■ **RECORD SET**
==================================================

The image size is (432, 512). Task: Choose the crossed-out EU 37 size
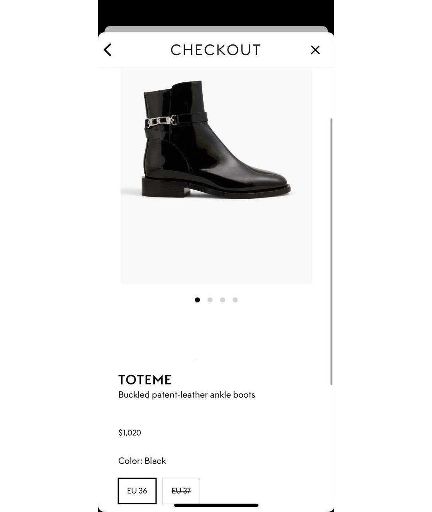tap(181, 491)
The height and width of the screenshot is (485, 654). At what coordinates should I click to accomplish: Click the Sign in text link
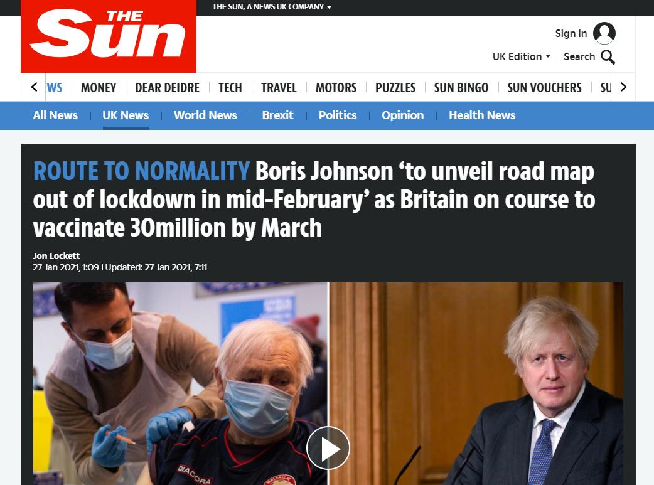pos(571,33)
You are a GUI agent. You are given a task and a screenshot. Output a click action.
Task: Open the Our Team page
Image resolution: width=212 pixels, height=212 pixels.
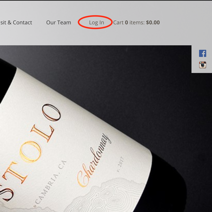pyautogui.click(x=58, y=23)
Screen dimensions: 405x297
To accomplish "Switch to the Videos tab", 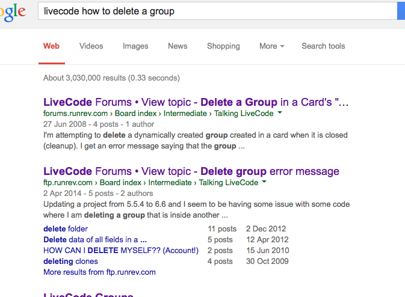I will [x=91, y=46].
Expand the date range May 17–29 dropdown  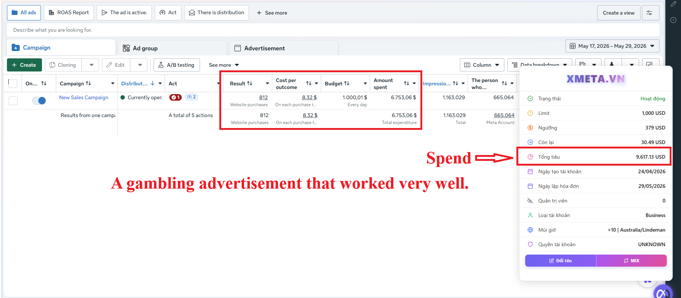[x=612, y=46]
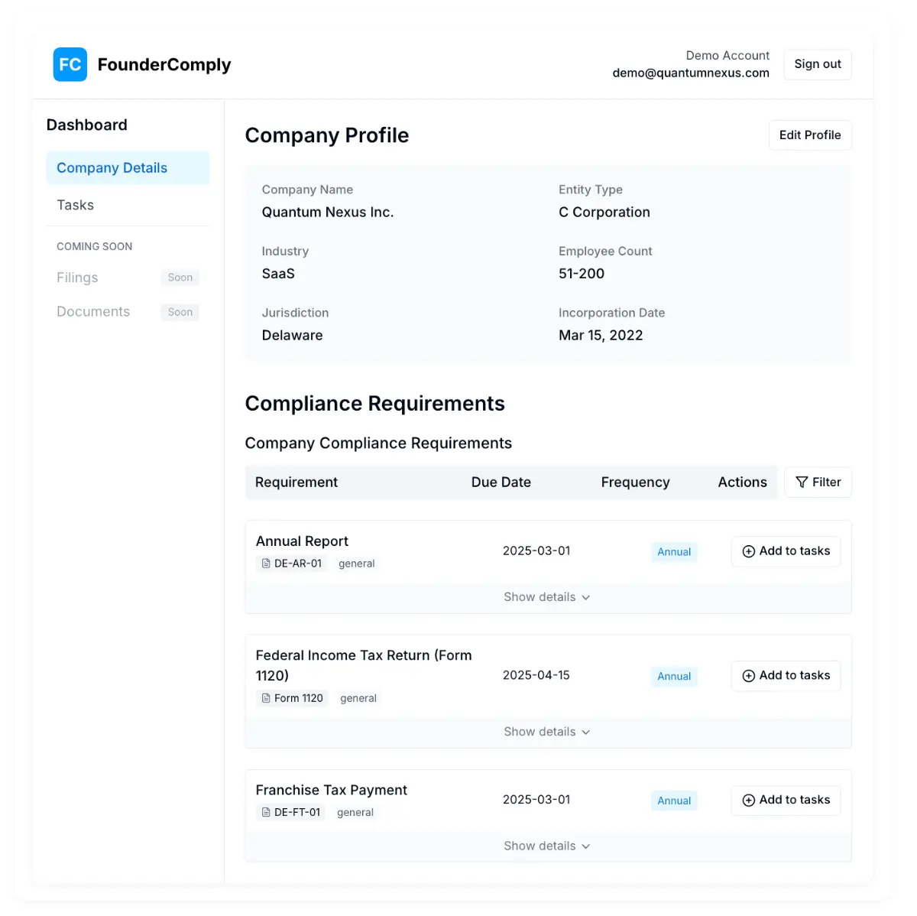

==================================================

■ **ABOUT THIS TASK**
Leave the pictures out and output exactly the lines above, from the start of the listing through the line with "Task: Open the Our Team page".

■ **WRITTEN RESPONSE**
The image size is (432, 512). Task: Choose the crossed-out EU 37 size
tap(181, 491)
The height and width of the screenshot is (485, 654). At what coordinates should I click to accomplish: Click the Sign in text link
pos(571,33)
You are a GUI agent. You are given a task and a screenshot. Output a click action.
Task: Open the Our Team page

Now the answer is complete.